Susana Banerjee is an English oncologist who is Research Lead within the Gynaecology Unit at London's The Royal Marsden. She is Professor in Women's Cancers and Team Leader at the Institute of Cancer Research.

== Educational background and accomplishments==
Banerjee has a First-Class degree in Physiology from St John’s College, University of Cambridge. She was President of the Cambridge Medical Society (1996-1997). She completed her medical training in 2000 at The Royal Free / University College London Medical School, where she was a University of London Gold Medal finalist. In 2009, she obtained her PhD from the Institute of Cancer Research, University of London, and her research received the San Antonio Breast Cancer Symposium Novartis Oncology Basic Science Award. She received the Association of Cancer Physicians McElwain Prize, the Sir Antony Driver Prize, and the Pfizer British Oncology Association Young Investigator Award. In 2023 Banerjee received the Fellow of ESMO (FESMO) Award.

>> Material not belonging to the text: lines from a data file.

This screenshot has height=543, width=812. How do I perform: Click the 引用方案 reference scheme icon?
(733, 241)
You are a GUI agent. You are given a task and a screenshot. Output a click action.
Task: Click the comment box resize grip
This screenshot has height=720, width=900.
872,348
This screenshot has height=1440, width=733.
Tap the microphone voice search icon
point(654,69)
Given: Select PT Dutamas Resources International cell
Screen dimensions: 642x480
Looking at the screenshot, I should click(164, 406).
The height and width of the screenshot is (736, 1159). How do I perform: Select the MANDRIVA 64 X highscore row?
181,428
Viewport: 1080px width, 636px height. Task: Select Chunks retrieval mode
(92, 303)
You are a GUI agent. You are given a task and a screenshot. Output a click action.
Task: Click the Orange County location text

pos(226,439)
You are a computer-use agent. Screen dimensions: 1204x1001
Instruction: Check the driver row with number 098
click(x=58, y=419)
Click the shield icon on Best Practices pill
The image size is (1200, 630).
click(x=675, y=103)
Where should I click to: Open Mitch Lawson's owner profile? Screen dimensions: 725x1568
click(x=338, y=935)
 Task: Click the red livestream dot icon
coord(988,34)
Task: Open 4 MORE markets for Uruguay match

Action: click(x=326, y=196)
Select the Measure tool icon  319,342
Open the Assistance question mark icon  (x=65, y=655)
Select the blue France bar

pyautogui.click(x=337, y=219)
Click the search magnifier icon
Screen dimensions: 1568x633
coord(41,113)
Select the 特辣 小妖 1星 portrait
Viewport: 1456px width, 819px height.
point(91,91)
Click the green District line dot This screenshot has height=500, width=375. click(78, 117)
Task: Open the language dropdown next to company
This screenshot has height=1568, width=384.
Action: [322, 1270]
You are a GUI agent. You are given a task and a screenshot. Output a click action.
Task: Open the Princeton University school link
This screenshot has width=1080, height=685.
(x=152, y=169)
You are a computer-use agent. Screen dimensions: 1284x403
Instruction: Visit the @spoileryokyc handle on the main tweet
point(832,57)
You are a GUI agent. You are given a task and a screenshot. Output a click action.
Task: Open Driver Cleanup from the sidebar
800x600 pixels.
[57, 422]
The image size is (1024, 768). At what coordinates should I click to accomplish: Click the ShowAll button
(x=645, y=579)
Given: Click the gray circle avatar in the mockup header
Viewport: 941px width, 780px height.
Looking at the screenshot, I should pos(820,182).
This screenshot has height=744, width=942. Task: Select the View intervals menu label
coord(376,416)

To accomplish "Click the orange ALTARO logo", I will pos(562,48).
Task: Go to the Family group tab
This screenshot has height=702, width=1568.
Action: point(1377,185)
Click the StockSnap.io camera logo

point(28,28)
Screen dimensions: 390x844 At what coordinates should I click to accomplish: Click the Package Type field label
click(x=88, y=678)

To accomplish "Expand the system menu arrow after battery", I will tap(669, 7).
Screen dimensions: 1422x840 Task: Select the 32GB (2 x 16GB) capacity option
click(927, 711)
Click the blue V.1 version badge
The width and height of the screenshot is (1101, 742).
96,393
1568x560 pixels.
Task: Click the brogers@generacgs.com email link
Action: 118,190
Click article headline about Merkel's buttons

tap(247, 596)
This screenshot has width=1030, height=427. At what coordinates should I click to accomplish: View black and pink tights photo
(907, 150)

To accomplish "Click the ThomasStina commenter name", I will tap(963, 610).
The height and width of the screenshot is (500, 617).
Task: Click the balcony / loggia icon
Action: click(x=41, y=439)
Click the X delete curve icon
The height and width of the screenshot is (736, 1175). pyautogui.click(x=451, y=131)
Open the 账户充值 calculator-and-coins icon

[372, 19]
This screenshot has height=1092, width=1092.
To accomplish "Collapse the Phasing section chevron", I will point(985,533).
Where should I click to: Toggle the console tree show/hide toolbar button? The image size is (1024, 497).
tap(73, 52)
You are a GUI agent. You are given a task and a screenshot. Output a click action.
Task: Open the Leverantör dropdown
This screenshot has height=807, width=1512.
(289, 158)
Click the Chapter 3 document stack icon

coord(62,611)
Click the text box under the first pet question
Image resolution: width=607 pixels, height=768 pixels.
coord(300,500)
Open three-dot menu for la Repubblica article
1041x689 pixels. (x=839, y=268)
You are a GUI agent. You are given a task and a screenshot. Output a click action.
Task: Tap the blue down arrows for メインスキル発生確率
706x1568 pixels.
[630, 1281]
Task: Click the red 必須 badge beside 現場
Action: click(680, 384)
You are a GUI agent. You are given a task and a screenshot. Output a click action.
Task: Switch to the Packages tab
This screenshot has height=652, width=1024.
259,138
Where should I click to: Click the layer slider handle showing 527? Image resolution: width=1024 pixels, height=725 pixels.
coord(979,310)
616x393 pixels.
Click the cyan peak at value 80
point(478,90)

==Professional engagements==
Banerjee participates in various international specialist groups. In the field of oncology, Banerjee has contributed to the European Society of Medical Oncology (ESMO), Serving as Executive Board as Director of Membership (2020-2022). She was Track Chair for Gynaecological Cancers for the ESMO Congress 2018, Scientific Co-Chair for ESMO Asia 2018 and Co-Chair of the ESMO Gynaecological Cancers Congress 2021-2024. She is currently co-chair of the Gynecological Cancer InterGroup (GCIG) Rare Cancers Committee. She is a Theme Lead (Cancer Treatment Effects) for the National Institute for Health and Care Research (NIHR) Biomedical Research Centre (BRC) at The Royal Marsden NHS Foundation Trust and The Institute of Cancer Research. She has served in the European Organization for Research and Treatment of Cancer (EORTC), Executive Steering Committee for Gynaecological Cancers, engagement as a faculty member of ESGO (European Society of Gynaecological Oncology) Congress, and her role within the International Gynecological Cancer Society Scientific Program Committee.

== Scientific work==
Banerjee is a researcher working in clinical trials collaborating with leading scientists on early-phase studies, contributing to the development of drug treatments. Her body of work comprises over 175 peer-reviewed publications.

Banerjee is a Board Member of the International Cancer Foundation Board.